* **Liste des tâches**
A - Renvoyez mot pour mot tout le passage de la critique des Années lumière, depuis "Sélection officielle en" jusqu'à "d’un transfert initiatique.".
B - Prolongez la critique du film Les Années lumière en reprenant juste après sa dernière phrase.

* **Texte source**
******************************
Sélection officielle en compétition au Festival de Cannes 1981.
Grand prix spécial du jury

Sortie le mercredi 20 mai 1981


 


Avec Les Années lumière, Alain Tanner, pour la première fois de sa carrière, a puisé son scénario dans un roman : La Voie sauvage de Daniel Odier (1). Pour la première fois aussi, l’action n’est pas située en Suisse, dans le "milieu du monde", nulle part et partout, dans une lande déserte où règnent les nuages, les brumes, les tempêtes, le vent. Ce paysage tourmenté, le cinéaste l’a trouvé en Irlande et l’a admirablement utilisé comme l’espace aride d’un transfert initiatique.


 


 

Au départ, comme souvent chez lui, une rupture : Jonas, qui a 25 ans dans un an 2000 peu différent en apparence des années 80, lave sans conviction des verres dans un bistrot. Mais il se dit "libre comme un oiseau". Yoshka Poliakoff, un vieil homme qui vit seul dans un garage perdu, au milieu d’épaves de voitures, au bord d’une route abandonnée, lui lance un appel : un livre, la Bible peut-être, dont il a souligné des passages. Jonas quitte alors la ville et va rejoindre l’étranger, dont nul n’a jamais pu percer les secrets. Au détour d’un virage, il entre dans l’univers de Yoshka. Des débris rouillés, un chaos repoussant encerclent un garage aux portes closes derrière lesquelles il perçoit des chants d’oiseaux. Jonas est venu, il s’est cru appelé, mais l’accueil de Yoshka est rude : il lui prend son argent, lui ferme sa porte, l’envoie coucher dans une des vieilles carcasses de la ferraille, lui mesure la maigre pitance qu’il doit mériter chaque jour par un travail absurde.
******************************
* **Données brutes**
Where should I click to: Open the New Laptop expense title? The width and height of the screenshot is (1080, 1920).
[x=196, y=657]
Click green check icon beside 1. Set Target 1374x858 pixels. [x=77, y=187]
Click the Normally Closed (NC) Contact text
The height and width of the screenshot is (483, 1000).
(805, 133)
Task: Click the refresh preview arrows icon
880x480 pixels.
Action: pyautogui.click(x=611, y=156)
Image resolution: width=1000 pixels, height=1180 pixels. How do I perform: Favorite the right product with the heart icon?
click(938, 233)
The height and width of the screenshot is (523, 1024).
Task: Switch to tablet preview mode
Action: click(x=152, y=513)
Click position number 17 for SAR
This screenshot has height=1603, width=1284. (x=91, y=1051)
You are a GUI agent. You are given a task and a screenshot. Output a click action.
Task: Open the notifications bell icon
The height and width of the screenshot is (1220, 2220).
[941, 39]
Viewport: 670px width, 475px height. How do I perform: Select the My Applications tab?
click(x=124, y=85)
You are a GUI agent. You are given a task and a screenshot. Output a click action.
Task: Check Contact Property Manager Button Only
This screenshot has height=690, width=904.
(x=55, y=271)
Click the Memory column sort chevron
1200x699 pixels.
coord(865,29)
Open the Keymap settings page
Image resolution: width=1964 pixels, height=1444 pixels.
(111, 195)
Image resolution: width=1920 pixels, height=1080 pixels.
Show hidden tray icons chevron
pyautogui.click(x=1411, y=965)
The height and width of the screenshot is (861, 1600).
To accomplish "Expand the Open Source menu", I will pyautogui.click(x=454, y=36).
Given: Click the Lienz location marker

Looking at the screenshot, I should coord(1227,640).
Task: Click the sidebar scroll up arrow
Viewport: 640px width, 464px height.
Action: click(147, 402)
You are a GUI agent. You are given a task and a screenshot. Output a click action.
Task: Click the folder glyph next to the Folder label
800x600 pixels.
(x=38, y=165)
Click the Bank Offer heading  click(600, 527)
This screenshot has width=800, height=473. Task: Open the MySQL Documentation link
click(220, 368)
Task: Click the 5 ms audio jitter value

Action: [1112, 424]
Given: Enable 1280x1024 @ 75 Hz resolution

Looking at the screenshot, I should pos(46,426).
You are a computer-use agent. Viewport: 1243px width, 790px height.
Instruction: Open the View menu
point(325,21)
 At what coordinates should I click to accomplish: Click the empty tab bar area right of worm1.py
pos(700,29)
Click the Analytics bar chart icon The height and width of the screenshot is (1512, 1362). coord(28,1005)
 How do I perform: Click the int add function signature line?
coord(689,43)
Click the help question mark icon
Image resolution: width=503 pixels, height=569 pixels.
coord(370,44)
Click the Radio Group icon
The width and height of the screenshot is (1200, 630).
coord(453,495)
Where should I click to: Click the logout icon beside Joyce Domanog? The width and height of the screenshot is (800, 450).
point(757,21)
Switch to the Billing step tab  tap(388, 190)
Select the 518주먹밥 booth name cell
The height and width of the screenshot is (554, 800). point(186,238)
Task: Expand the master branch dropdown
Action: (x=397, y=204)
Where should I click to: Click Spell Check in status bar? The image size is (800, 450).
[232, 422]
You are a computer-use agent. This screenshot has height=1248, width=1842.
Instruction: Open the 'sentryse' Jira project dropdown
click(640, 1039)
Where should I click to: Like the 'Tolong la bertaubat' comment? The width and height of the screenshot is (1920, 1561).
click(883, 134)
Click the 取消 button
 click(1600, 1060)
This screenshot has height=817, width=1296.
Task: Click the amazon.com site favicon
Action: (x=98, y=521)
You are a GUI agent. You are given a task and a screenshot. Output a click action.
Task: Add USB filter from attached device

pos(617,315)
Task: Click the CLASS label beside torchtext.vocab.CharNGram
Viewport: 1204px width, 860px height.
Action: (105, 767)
******************************
* **Réponses par tâche**
A -
Sélection officielle en compétition au Festival de Cannes 1981.
Grand prix spécial du jury

Sortie le mercredi 20 mai 1981


 


Avec Les Années lumière, Alain Tanner, pour la première fois de sa carrière, a puisé son scénario dans un roman : La Voie sauvage de Daniel Odier (1). Pour la première fois aussi, l’action n’est pas située en Suisse, dans le "milieu du monde", nulle part et partout, dans une lande déserte où règnent les nuages, les brumes, les tempêtes, le vent. Ce paysage tourmenté, le cinéaste l’a trouvé en Irlande et l’a admirablement utilisé comme l’espace aride d’un transfert initiatique.

B -
 


 

Alors commence pour le jeune homme une longue série d’épreuves : la solitude et le silence, la faim, le froid, le dénuement absolu. Il fait des avances, il veut apprendre, mais Yoshka refuse : "À quoi servirait de te donner ce que j’ai appris en toute une vie ?". C’est par l’expérience personnelle que Jonas doit progresser. Il prend des initiatives, nettoie le jardin, astique la pompe à essence. "Tu n’as rien compris, lui dit Yoshka. Il ne suffit pas de dépenser son énergie, il faut accomplir quelque chose. Il faut bouleverser la terre en profondeur, il faut de la violence et de l’amour. Il faut se perdre dans la terre, devenir l’engrais, la pluie, le soleil". Jonas ne comprend toujours pas, mais il fait aveuglément confiance à son maître, même lorsque celui-ci salue avec enthousiasme l’arrivée d’une tempête fantastique. Installés pour la nuit dans la dépanneuse rouge, ils célèbrent par une beuverie ce spectacle sauvage. Au matin, Yoshka apparaît boitant, couvert de plaies. Sans expliquer ce qui s’est passé, il ordonne à Jonas de creuser un trou dans le jardin et de l’y enterrer, nu, jusqu’aux épaules : il y restera trois jours, après quoi ses plaies seront refermées.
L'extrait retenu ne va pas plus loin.